_Quoted passage_.
↓
Retention and Expiration¶
About¶
A data retention and expiration management subsystem for CrateDB, implementing multiple strategies.
Details¶
The application manages the life-cycle of data stored in CrateDB, handling concerns of data expiry, size reduction, and archival. Within a system storing and processing large amounts of data, it is crucial to manage data flows between “hot”, “warm”, and “cold” storage types better than using ad hoc solutions.
Data retention policies can be flexibly configured by adding records to the retention policy database table, which is also stored within CrateDB.
Background¶
With other databases, this technique, or variants thereof, are known as rolling up historical data, downsampling a time series data stream, downsampling and data retention, or just downsampling.
They are useful to reduce the storage size of historical data by decreasing its resolution, where this is acceptable related to your needs.
ES: The Rollup functionality summarizes old, high-granularity data into a reduced granularity format for long-term storage. By “rolling” the data up, historical data can be compressed greatly compared to the raw data.
Side looks¶
In classical OLAP operations,
a roll-up involves summarizing the data along a dimension. The summarization rule might be an aggregate function, such as computing totals along a hierarchy or by applying a set of formulas.
In classical dashboarding applications, reducing the amount of timeseries-data on-demand is also applicable.
When rendering data to your screen, and its density is larger than the amount of pixels available to display, data is reduced by using time bucketing for grouping records into equal-sized time ranges, before applying a resampling function on it. The width of those time ranges is usually automatically derived from the zoom level, i.e. the total time range the user is looking at.
Contrary to other techniques which may compute data on-demand, the operations performed by this application permanently reduce the amount, size, or resolution of data.
Details¶
The retention policy database table is also stored within CrateDB.
By default, the ext
schema is used for that, so the effective full-qualified
database table name is "ext"."retention_policy"
. The schema is configurable
by using the --schema
command-line option, or the CRATEDB_EXT_SCHEMA
environment variable.
↑
_Stored records_.
↓
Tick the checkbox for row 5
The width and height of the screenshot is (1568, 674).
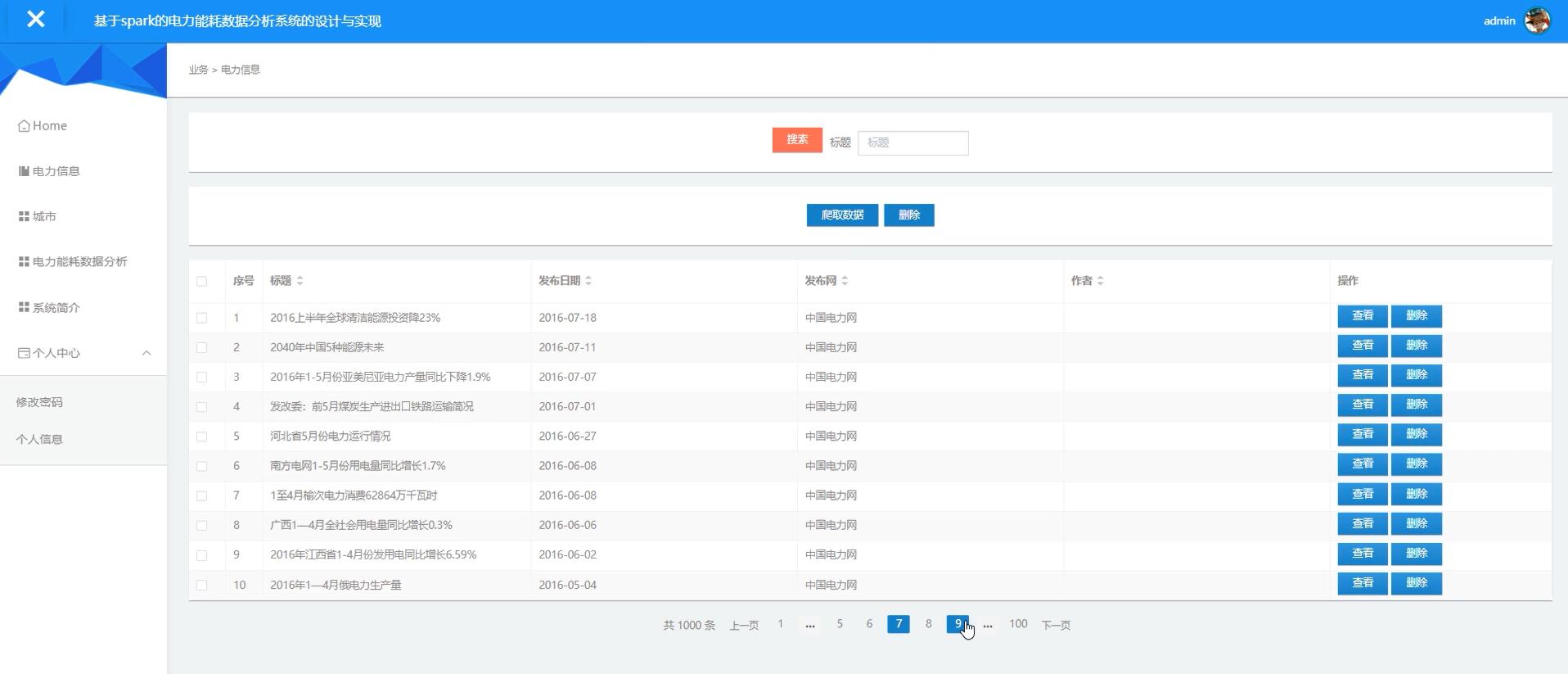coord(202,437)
↑
↓
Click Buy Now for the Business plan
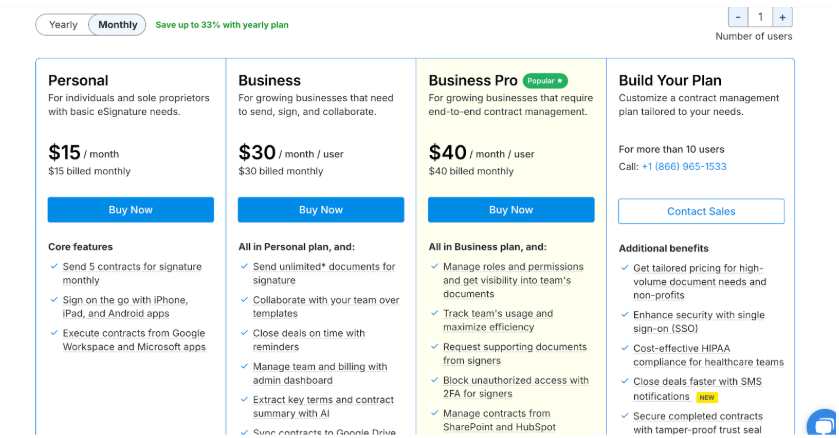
↑
_Prompt A_. In the retention and expiration text, what schema does the retention policy table use by default?
_Prompt B_. Summarize the retention and expiration text in two sentences.
_Prompt C_. Edit the retention and expiration text from "Background¶" to "set of formulas.", swapping "downsampling" for "decimation".

_Task answer A_. The ext schema, giving the full table name "ext"."retention_policy".

_Task answer B_. The subsystem manages the life-cycle of data stored in CrateDB, handling data expiry, size reduction, and archival according to policies kept in a retention policy table that is also stored within CrateDB. Unlike techniques that compute data on demand, its operations permanently reduce the amount, size, or resolution of data.

_Task answer C_.
Background¶
With other databases, this technique, or variants thereof, are known as rolling up historical data, decimation a time series data stream, decimation and data retention, or just decimation.
They are useful to reduce the storage size of historical data by decreasing its resolution, where this is acceptable related to your needs.
ES: The Rollup functionality summarizes old, high-granularity data into a reduced granularity format for long-term storage. By “rolling” the data up, historical data can be compressed greatly compared to the raw data.
Side looks¶
In classical OLAP operations,
a roll-up involves summarizing the data along a dimension. The summarization rule might be an aggregate function, such as computing totals along a hierarchy or by applying a set of formulas.